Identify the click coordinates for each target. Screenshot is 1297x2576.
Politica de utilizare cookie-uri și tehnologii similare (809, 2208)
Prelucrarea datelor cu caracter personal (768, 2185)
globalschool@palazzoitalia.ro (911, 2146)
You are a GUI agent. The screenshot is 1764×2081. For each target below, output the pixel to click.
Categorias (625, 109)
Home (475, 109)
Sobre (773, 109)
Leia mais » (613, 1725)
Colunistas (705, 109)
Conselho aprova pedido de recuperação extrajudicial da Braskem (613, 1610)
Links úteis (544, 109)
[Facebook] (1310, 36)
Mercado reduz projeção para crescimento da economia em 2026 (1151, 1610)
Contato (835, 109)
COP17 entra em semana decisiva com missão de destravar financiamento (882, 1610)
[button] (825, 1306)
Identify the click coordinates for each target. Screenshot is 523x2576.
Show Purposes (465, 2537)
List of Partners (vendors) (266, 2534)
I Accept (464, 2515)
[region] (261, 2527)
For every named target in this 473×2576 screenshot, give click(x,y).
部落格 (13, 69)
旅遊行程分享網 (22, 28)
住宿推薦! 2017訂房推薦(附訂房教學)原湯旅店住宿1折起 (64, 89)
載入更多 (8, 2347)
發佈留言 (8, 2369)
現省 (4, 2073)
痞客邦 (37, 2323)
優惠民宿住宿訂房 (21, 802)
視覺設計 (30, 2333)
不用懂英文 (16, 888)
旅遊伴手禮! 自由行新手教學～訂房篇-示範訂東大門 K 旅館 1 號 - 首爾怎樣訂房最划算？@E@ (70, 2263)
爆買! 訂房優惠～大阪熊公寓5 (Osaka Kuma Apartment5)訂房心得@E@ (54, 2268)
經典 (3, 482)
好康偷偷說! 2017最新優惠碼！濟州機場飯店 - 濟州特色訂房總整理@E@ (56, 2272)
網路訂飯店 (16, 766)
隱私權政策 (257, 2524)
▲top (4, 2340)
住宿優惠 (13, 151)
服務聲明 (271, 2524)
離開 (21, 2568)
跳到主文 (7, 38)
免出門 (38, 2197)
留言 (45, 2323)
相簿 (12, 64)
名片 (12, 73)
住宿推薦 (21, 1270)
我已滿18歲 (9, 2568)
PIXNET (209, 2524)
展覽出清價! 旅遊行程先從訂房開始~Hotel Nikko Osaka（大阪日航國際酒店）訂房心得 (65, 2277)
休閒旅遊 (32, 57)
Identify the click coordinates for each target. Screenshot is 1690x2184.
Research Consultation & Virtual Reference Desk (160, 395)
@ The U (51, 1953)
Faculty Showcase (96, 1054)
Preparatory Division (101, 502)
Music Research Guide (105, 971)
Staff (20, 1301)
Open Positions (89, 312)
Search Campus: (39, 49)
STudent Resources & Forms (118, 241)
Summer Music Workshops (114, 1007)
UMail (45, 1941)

───

Requirement:
For the material above, reproduce exactly the lines from the line with "跳到主文 (7, 38)" to the line with "Preparatory Division (101, 502)", inclusive, and exclude all others.

Written reply:
跳到主文 (7, 38)
免出門 (38, 2197)
留言 (45, 2323)
相簿 (12, 64)
名片 (12, 73)
住宿推薦 (21, 1270)
我已滿18歲 (9, 2568)
PIXNET (209, 2524)
展覽出清價! 旅遊行程先從訂房開始~Hotel Nikko Osaka（大阪日航國際酒店）訂房心得 (65, 2277)
休閒旅遊 (32, 57)
Identify the click coordinates for each target. Screenshot is 1690x2184.
Research Consultation & Virtual Reference Desk (160, 395)
@ The U (51, 1953)
Faculty Showcase (96, 1054)
Preparatory Division (101, 502)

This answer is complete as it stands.